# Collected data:
--- --- ---
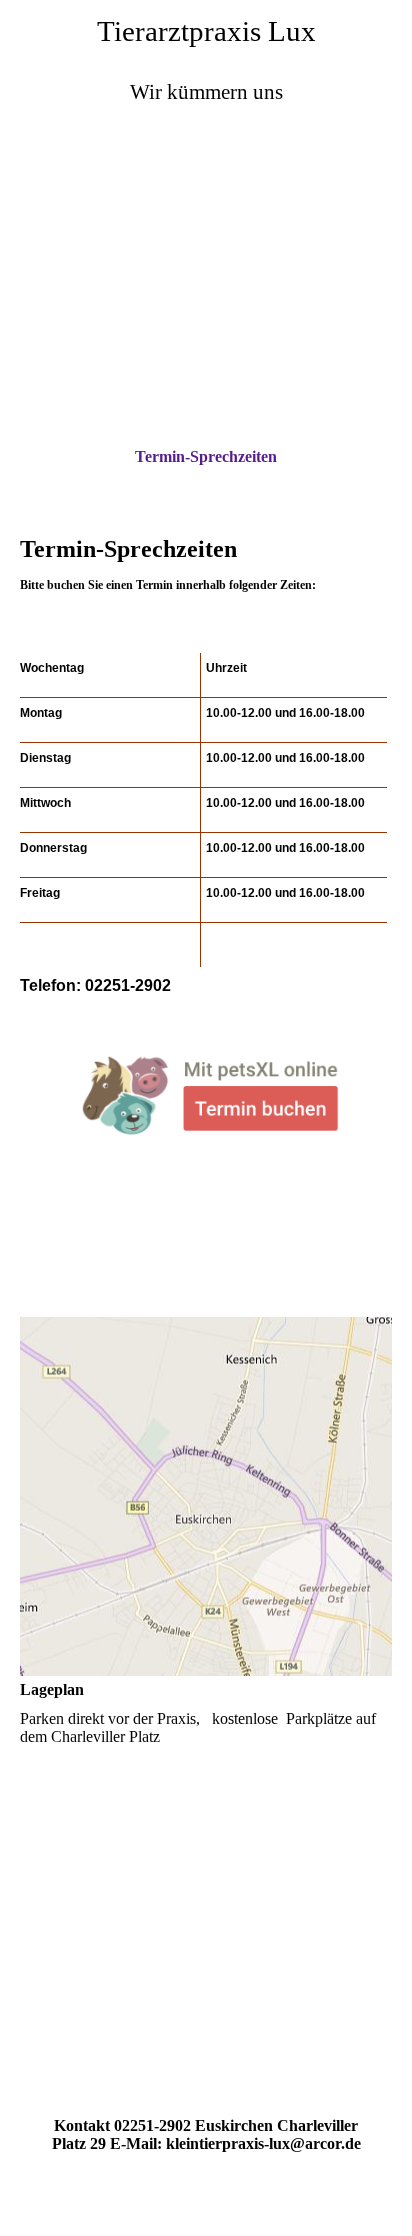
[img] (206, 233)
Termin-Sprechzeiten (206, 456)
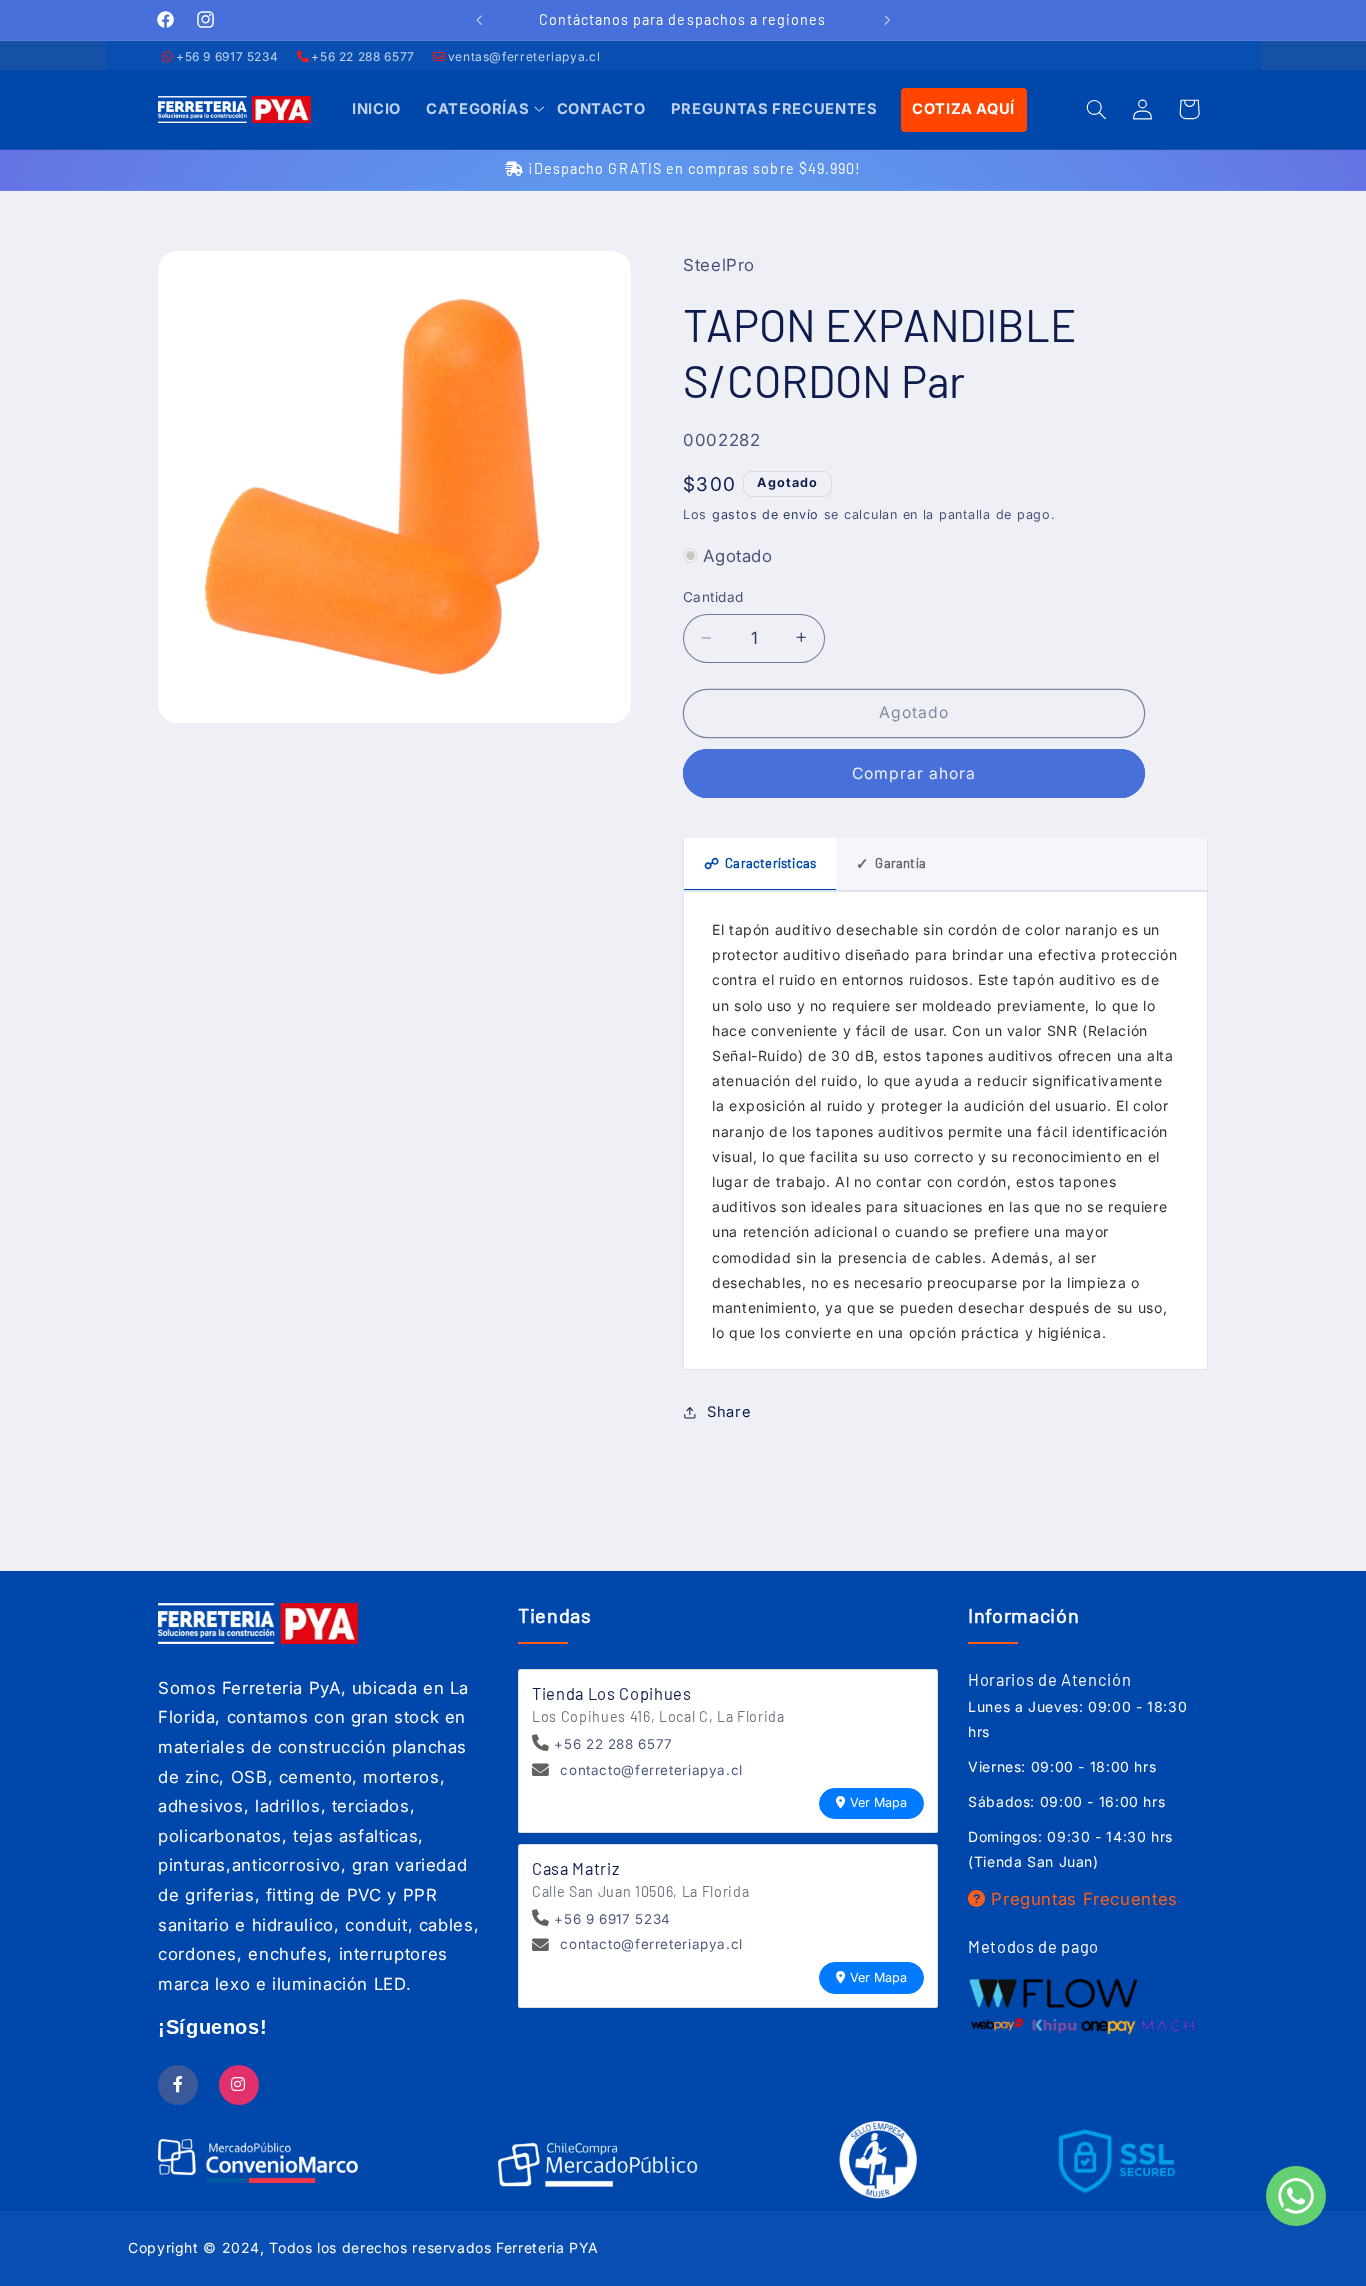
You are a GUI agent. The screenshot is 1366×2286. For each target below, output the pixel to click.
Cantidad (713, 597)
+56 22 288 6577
--- --- ---
# Work instructions:
Give again, word for word, every line from the one holding "You are a GUI" to the end of the data.

# Task result:
You are a GUI agent. The screenshot is 1366×2286. For each target below, output the pixel to click.
Cantidad (713, 597)
+56 22 288 6577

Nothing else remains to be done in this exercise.